This book is based on the results of my PhD research. It introduces and then deals with the use of MIP, the Metaphor Identification Procedure, in some detail. I show how to apply MIP and discuss some of my solutions to some problems that arose in its use.
Excerpt:
The book is an introduction to MIP, the Metaphor Identification Procedure described by the Pragglejaz Group (2007). The name of the Pragglejaz Group derives from the first letter of the first names of the ten original members of the group who devised MIP: Peter Crisp, Ray Gibbs, Alan Cienki, Graham Low, Gerard Steen, Lynne Cameron, Elena Semino, Joe Grady, Alice Deignan, and Zoltan Kövecses.

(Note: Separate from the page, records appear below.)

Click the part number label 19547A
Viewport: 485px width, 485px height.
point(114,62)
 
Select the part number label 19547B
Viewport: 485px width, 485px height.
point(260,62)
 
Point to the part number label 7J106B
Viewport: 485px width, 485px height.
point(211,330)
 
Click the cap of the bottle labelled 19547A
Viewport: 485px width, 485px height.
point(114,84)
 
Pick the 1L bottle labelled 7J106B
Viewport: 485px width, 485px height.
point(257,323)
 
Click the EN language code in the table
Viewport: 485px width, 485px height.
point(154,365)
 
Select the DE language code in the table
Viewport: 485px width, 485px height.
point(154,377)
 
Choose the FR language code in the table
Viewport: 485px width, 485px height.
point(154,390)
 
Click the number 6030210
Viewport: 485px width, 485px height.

MIP is the result of a project co-sponsored by the Netherlands Organization for Scientific Research (NWO) and the British Academy which involved the development of a reliable procedure for finding metaphorically used words in natural discourse. The work was carried out at the Vrije Universiteit (Free University), Amsterdam, The Netherlands.

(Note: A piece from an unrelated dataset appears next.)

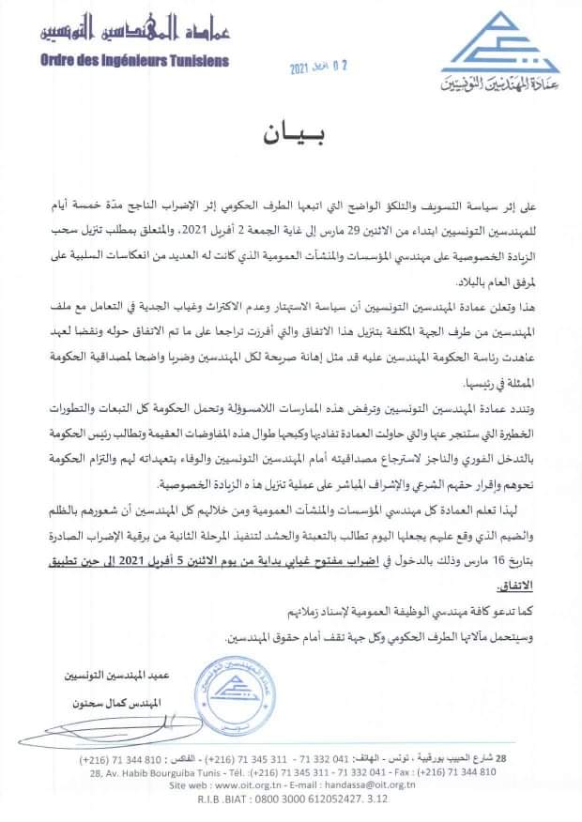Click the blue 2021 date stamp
(317, 68)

MIP works by comparing the contextual meaning of a word in the text being examined with its meaning as found in a dictionary. If the contextual and dictionary meanings do not corrrespond then the word is used metaphorically. In other words, if the literal meaning given in the dictionary corresponds with the meaning in the text being examined then the word is used literally and not metaphorically.
In using MIP I have developed ways of dealing with some of the problems I found. These problems include which dictionary to use, or how many; some of the words found have some metaphor-like qualities that need to be thought through; then there are the implications that MIP can be used either quantitatively or qualitatively, by providing data useable in either of those ways; and so on.

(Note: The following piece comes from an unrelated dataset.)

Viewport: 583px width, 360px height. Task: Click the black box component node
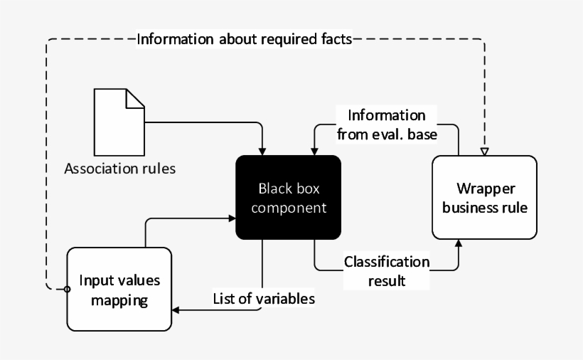pyautogui.click(x=289, y=198)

In resolving these problems I believe that I have developed MIP into a very strong tool for providing a reliable, valid and rigorous result, and also one that can be used for quantitative and qualitative analysis. I discuss these implications in the following chapters where I also use the data from a survey of PhD students to illustrate them. The students were asked to discuss their PhD work, from which I have extracted their conceptions of research, their conceptions of the self in research, conceptions of knowledge and conceptions of the PhD itself. Some of these conceptions are also discussed, where they add a suitable context, in the following chapters.